On cross-examination, Kimbrough testified that appellant's "anger" was focused on women, though possibly not limited to them. Appellant's "control" of his acts extended to picking time, place, victim, and method of killing. Appellant would "kill again if . . . set free," Kimbrough concluded.

Kimbrough on recross and redirect examination explained that appellant's schizoid personality, etc., was a mental disorder, not a disease. Upon seeing appellant in a last interview, Kimbrough opined that appellant was sane and appreciated the consequences of his acts.

Noble Wayne Harrison testified that he was a staff psychologist at Searcy Hospital. Harrison's training included a Bachelor's Degree in Psychology from Southern Illinois University; a Masters Degree in Clinical Psychology from Xavier University; a Doctorate in Counseling Psychology from the University of Mississippi; attendance at various seminars; membership in the American Psychological Association; and membership in the Association for Advancement of Behavior Therapy.

Harrison testified that he interviewed appellant at Searcy Hospital approximately twenty to twenty-two hours over a four-month period, describing him as a man of average intelligence with shrewd and cunning attributes. In his opinion, Harrison testified, appellant exercised "adequate control" at the time he killed Mrs. Payton, was rational, and appreciated the consequences of his acts. Appellant knew that he was doing wrong.

William H. Rudder testified that he was a psychiatrist in private practice in Mobile. Rudder graduated from the University of Alabama Medical School in Birmingham and then went into general practice, after interning at City Hospital in Mobile. Subsequently Rudder completed a three-year residency in psychiatry at the medical school in Birmingham. Rudder performed duties as a consultant in psychiatry in all hospitals in the Mobile area, including Searcy.

Rudder was one of the three psychiatrists appointed to the "lunacy commission" to evaluate appellant. In total, Rudder reviewed appellant's case seventy-five to a hundred hours, approximately ten of which were spent in personal interviews. At these times Rudder regarded appellant as "completely coherent."

Tasks to complete:
a) Print the section of the testimony excerpt between "Kimbrough on recross" and "sane and appreciated the consequences of his acts.", inclusive.
b) Summarize the testimony excerpt in two sentences.

Data to examine:

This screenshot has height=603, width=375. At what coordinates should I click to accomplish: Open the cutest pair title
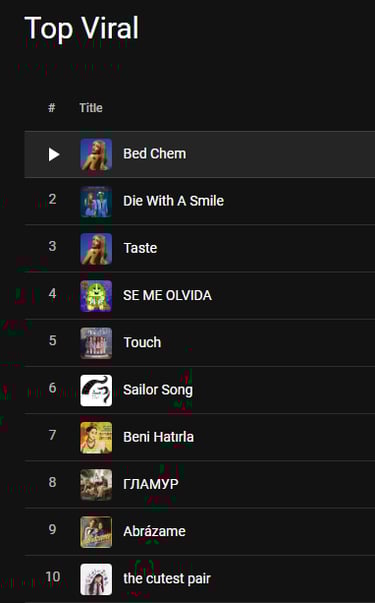(167, 578)
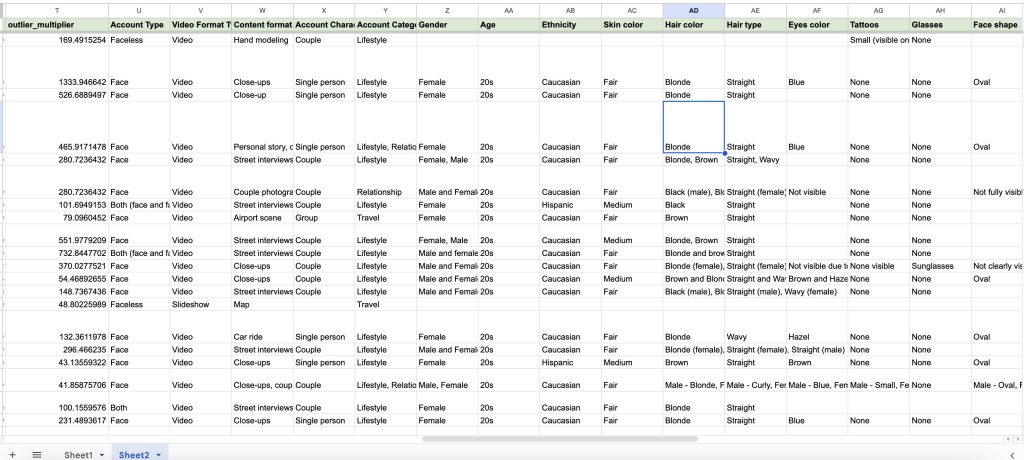Click the scroll left arrow of horizontal scrollbar
The height and width of the screenshot is (460, 1024).
[1006, 438]
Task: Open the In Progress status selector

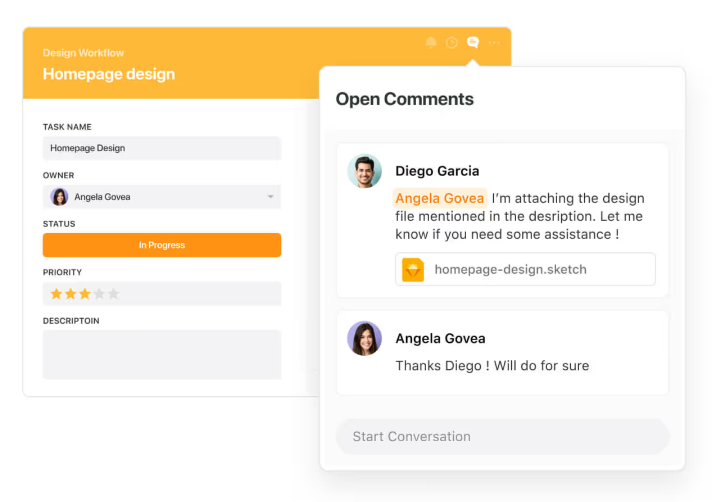Action: point(161,245)
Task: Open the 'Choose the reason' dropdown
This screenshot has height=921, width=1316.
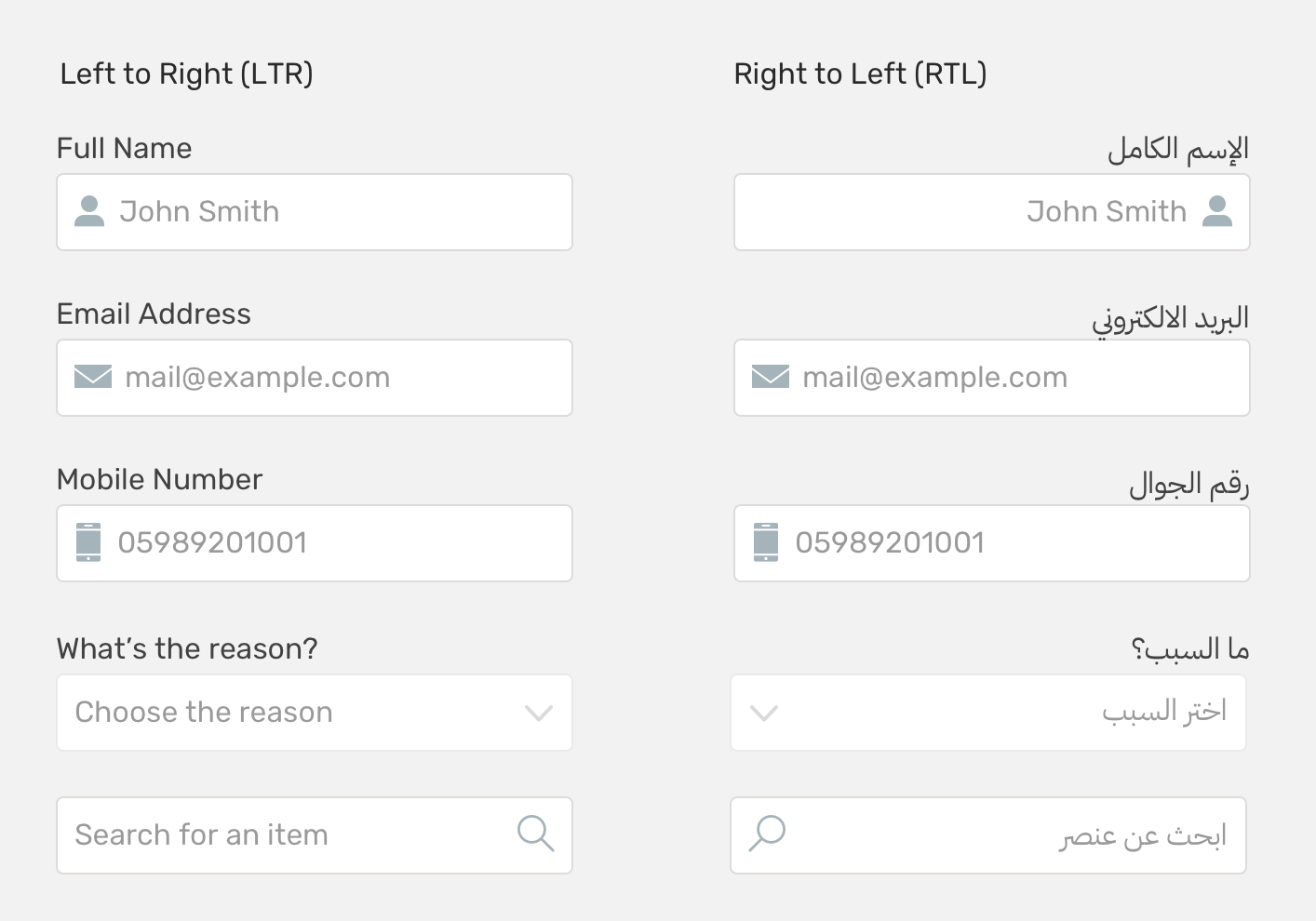Action: [298, 713]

Outputs by task:
a)
Kimbrough on recross and redirect examination explained that appellant's schizoid personality, etc., was a mental disorder, not a disease. Upon seeing appellant in a last interview, Kimbrough opined that appellant was sane and appreciated the consequences of his acts.

b) Kimbrough testified that appellant's anger was focused on women and that appellant controlled the choice of time, place, victim, and method of killing and would kill again if set free, and also found appellant sane, describing his schizoid personality as a mental disorder rather than a disease. Harrison, a staff psychologist at Searcy Hospital, testified that appellant was rational, exercised adequate control when he killed Mrs. Payton, and knew he was doing wrong, while Rudder, a Mobile psychiatrist appointed to the lunacy commission, regarded appellant as completely coherent in interviews.